Therefore, many improved methods have been proposed to guide GAN network models for refined image generation by considering image contours and adding structural priors. This results in reconstructed images with a more reasonable texture structure and accurate semantic information. There are two main categories of image inpainting methods based on prior knowledge: contour edge guided image inpainting [13], [14] and generative prior guided image inpainting [15], [16]. So, it is not rare that some additional generation tools or pretrained models are used to assist in the refinement of images. For example, DeepCut is used to predict a salient object mask [13], and the Canny edge detector is used to generate the edge map of the input image [14]. In general, the existing inpainting techniques based on deep learning are divided into single-stage inpainting and progressive inpainting. With the development of deep learning in the field of image inpainting, multi-stage network architectures have replaced single-stage models as the mainstream. Although the multi-stage model improves the problem of long-term distant information correlation that cannot be overcome by the single-stage, there is still room for further improvement.

3. Proposed Method

Our proposed method is a three-stage network consisting of a pre-trained pSp-styleGAN [3], an identity feature recovery network (IFR) and a structural feature refinement network (SFR). As shown in Fig. 1, we use the pre-trained pSp-styleGAN as the first step of the model. IFR and SFR are used as the second and third steps of the model, respectively. As the input images are injected, the pSp-styleGAN will synthesize a coarse result image with a rich structure. Then, IFR further recovers the face identity feature from the rough results. Finally, SFR extracts and repairs the overall structural features of the image.

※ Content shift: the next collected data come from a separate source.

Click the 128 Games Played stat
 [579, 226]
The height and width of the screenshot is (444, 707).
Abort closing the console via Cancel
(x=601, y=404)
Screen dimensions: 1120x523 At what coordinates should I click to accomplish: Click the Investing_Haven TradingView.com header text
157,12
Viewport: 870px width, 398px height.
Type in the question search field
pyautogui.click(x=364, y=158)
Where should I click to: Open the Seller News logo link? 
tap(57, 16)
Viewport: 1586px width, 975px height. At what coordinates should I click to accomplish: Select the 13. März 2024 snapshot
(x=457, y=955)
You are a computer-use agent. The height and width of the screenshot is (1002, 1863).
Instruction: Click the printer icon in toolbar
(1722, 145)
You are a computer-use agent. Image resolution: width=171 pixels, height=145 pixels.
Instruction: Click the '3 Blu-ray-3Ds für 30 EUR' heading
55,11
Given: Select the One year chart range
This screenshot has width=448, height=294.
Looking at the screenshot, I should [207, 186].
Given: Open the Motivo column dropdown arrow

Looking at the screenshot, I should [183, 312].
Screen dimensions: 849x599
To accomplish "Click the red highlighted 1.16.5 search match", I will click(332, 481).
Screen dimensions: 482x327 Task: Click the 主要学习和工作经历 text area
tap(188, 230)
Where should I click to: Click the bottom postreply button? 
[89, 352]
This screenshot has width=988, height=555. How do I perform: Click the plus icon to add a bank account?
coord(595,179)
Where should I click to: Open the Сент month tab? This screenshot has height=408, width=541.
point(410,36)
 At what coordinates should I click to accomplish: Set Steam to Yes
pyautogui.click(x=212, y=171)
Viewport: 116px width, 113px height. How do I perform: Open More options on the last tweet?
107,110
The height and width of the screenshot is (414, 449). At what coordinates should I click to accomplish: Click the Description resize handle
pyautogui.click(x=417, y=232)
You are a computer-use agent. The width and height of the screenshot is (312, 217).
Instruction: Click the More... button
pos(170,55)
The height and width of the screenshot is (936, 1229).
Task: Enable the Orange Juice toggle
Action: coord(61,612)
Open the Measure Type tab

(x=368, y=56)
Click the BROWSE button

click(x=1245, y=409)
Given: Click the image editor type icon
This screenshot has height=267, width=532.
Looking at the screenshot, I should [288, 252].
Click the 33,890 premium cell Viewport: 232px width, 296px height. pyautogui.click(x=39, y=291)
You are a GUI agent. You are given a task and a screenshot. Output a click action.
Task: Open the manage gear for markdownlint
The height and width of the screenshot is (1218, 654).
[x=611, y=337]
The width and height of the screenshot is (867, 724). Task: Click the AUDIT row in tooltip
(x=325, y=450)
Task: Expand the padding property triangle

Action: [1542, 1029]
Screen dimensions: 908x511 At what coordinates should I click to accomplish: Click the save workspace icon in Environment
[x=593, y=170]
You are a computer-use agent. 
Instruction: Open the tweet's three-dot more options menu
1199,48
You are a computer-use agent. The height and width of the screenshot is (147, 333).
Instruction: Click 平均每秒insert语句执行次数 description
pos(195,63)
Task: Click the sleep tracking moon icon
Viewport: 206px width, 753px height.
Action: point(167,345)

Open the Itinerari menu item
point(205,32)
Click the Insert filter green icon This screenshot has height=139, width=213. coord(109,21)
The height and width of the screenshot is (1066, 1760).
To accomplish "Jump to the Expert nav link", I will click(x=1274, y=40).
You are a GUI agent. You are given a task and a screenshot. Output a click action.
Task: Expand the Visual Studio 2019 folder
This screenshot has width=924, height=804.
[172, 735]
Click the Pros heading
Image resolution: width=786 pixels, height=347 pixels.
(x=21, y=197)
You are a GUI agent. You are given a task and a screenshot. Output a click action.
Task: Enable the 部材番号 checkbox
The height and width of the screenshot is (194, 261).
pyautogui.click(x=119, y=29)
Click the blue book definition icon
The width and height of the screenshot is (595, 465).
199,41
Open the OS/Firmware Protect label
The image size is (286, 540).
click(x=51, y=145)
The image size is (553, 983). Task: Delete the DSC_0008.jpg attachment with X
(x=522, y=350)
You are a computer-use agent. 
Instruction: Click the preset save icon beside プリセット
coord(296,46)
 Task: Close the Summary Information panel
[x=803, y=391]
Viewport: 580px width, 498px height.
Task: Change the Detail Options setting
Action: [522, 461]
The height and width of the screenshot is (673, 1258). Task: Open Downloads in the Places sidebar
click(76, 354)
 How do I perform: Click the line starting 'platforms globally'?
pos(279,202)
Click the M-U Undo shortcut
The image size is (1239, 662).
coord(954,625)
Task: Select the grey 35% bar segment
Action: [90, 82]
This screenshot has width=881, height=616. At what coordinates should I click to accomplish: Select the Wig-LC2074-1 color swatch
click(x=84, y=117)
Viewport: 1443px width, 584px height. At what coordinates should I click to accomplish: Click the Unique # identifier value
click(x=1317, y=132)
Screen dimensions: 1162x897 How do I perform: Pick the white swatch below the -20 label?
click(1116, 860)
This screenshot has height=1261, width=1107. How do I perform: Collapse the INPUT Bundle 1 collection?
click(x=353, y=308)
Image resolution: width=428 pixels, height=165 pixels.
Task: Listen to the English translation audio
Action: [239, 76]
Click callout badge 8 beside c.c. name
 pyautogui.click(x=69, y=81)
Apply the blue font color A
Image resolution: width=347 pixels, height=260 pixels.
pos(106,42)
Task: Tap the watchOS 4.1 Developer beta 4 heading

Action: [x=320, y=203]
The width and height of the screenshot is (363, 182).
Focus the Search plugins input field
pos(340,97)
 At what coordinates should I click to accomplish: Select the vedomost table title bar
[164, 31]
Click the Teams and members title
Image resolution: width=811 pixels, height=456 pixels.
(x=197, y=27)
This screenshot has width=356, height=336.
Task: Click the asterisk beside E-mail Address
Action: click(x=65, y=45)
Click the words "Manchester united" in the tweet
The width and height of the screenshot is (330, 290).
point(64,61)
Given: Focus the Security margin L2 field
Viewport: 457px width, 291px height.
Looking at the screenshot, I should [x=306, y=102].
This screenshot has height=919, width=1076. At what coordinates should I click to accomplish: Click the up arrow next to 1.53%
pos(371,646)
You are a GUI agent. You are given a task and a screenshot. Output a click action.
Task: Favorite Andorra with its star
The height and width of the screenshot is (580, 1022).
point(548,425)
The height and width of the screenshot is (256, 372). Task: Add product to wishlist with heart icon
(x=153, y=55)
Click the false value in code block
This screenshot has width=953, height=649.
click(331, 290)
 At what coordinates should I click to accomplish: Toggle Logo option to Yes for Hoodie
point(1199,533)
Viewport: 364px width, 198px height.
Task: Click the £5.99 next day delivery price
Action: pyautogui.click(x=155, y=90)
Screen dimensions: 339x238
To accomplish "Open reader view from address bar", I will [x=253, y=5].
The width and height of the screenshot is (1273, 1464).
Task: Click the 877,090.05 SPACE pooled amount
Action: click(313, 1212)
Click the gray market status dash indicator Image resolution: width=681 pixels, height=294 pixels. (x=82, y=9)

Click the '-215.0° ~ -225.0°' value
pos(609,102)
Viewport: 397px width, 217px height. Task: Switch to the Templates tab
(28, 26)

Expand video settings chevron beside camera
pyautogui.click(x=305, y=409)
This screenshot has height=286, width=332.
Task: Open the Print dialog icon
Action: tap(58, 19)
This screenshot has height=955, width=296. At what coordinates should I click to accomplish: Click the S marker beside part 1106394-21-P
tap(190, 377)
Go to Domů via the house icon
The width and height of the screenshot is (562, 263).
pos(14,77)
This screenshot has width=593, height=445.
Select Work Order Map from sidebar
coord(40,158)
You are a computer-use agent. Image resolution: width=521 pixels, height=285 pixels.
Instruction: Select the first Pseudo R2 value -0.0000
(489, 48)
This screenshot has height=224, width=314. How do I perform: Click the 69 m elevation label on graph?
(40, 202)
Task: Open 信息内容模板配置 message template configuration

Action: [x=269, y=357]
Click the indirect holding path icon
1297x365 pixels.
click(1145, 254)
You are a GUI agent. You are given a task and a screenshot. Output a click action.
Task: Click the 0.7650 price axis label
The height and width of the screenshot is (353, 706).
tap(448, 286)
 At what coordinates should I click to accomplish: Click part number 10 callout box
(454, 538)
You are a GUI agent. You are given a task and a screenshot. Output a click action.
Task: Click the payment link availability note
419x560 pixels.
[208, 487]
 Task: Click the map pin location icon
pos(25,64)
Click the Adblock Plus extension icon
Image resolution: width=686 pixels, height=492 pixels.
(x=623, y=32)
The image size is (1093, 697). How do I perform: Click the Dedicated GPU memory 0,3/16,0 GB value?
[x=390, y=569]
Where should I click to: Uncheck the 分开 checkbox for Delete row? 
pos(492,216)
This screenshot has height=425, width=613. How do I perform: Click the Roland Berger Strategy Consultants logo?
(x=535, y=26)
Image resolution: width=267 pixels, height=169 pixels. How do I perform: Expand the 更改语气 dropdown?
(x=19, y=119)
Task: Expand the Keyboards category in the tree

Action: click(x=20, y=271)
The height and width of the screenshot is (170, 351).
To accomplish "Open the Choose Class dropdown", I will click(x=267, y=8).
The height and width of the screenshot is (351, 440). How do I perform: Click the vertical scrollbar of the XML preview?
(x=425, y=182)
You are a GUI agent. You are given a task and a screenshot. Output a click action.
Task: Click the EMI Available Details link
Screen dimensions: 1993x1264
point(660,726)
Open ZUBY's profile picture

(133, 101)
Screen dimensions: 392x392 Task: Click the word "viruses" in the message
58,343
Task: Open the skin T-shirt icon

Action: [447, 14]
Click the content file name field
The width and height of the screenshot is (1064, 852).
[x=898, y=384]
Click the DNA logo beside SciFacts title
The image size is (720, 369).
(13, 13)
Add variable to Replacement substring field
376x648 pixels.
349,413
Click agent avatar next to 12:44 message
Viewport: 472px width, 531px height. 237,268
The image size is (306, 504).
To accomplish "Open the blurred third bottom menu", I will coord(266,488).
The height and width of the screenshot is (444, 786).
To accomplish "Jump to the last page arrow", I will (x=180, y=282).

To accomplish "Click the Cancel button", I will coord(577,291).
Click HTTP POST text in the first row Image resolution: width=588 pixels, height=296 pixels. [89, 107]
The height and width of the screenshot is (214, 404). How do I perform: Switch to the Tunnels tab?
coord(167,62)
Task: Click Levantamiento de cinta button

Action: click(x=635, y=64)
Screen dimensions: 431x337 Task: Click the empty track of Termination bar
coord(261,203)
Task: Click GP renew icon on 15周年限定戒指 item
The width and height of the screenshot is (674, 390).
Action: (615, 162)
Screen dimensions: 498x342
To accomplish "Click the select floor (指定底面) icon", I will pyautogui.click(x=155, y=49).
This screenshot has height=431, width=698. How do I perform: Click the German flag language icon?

E1KOBZ_2023_v17n3_881_f0001.png 이미지

Fig. 1. Overview of ISFRNet

3.1 Stage One: Pretrained pSp-StyleGAN

The original pSp-StyleGAN is based on a standard pyramidal encoder (pSp) that generates a series of style vectors directly and then injects them into a pre-trained StyleGAN generator. pSp is used to extract a total of 18 target styles with ResNet as the backbone. 0-2 styles are extracted from the small feature map, 3-6 styles are from the medium feature map, and then 7-8 styles are extracted from the large feature map. Then, each style generates 512 vectors through an intermediate mapping network, which is injected into StyleGAN through affine transformations. Finally, StyleGAN generates the corresponding image based on the styles extracted from the input image. This model can solve a wide range of image-to-image translation tasks such as multi-modal conditional image synthesis, facial frontalization, inpainting, and super-resolution. However, when we apply this model to image inpainting, we find that although pSp-StyleGAN can generate complete and realistic images, it is difficult to maintain the same identity as the input image, as shown in the images of Fig. 2 (c). Thus, we add two refinement networks based on the pSp-StyleGAN model to refine the identity feature and structural feature, respectively.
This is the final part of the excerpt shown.